TRAVAIL À RÉALISER
Présentez sous forme de liste numérotée, sans les lignes vides, le passage allant de la ligne contenant « route [725, 118] » jusqu'à la fin du matériel, ces deux bornes comprises. Ne faites figurer aucune image dans votre réponse.

MATÉRIEL FOURNI
──────

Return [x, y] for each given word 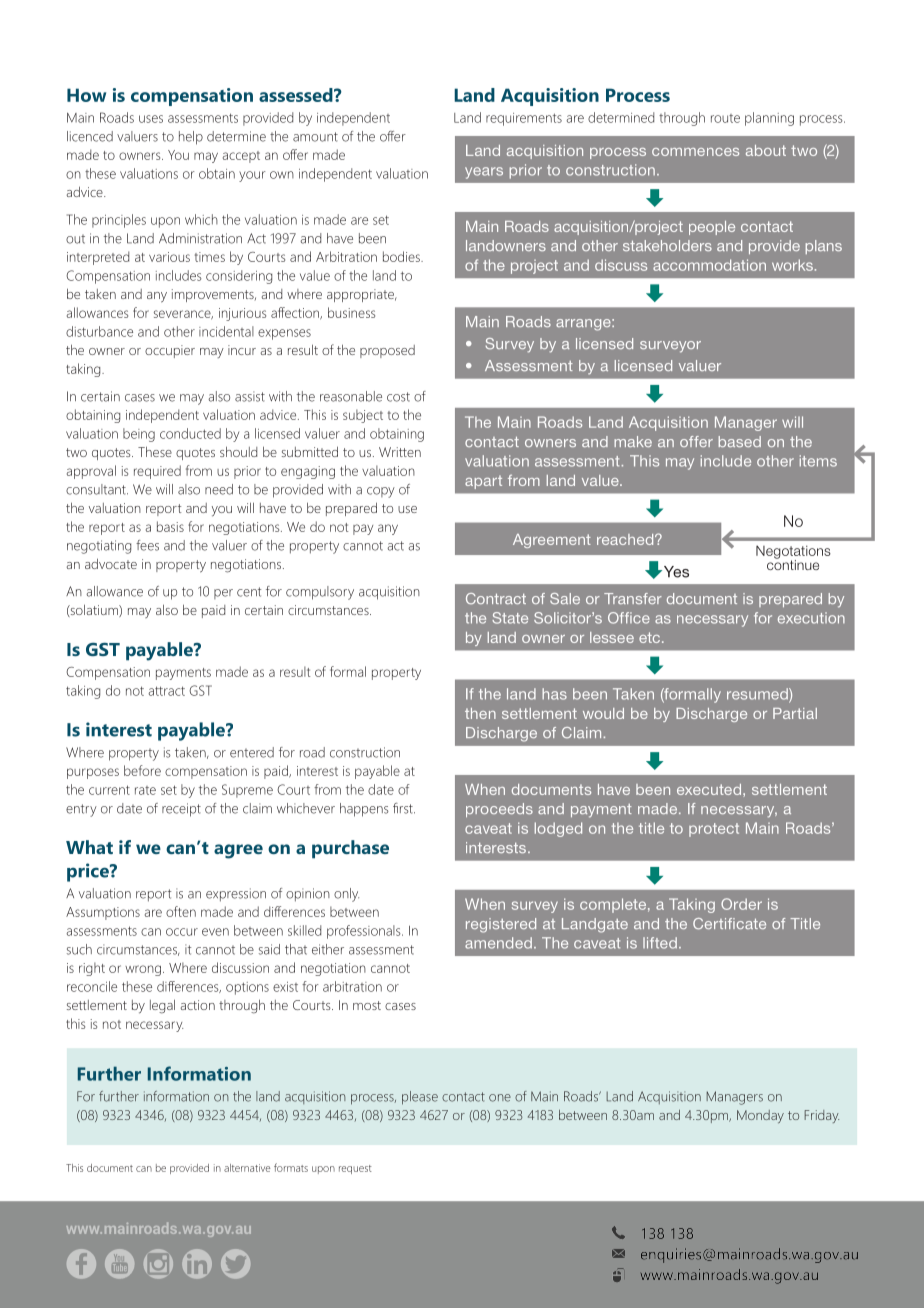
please [420, 1098]
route [725, 118]
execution [811, 618]
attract [166, 691]
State [510, 618]
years [484, 173]
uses [151, 119]
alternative [247, 1168]
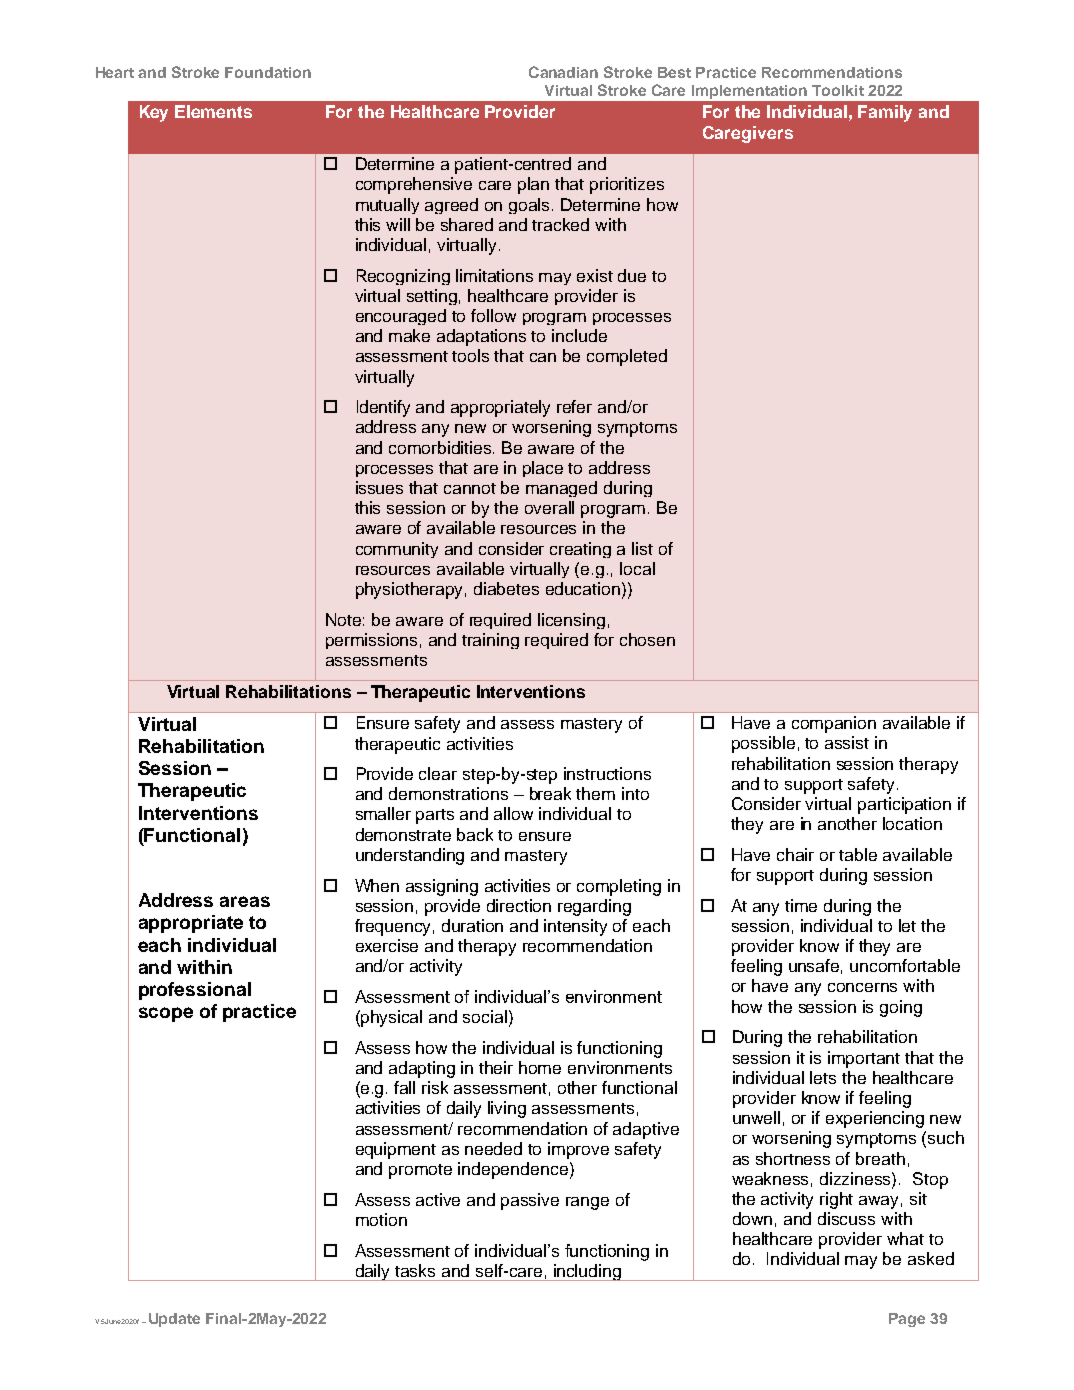 This screenshot has width=1074, height=1390. What do you see at coordinates (381, 1219) in the screenshot?
I see `motion` at bounding box center [381, 1219].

──────

RÉPONSE COMPLÈTE
1. route [725, 118]
2. execution [811, 618]
3. attract [166, 691]
4. State [510, 618]
5. years [484, 173]
6. uses [151, 119]
7. alternative [247, 1168]
8.  This screenshot has width=1074, height=1390. What do you see at coordinates (381, 1219) in the screenshot?
9. I see `motion` at bounding box center [381, 1219].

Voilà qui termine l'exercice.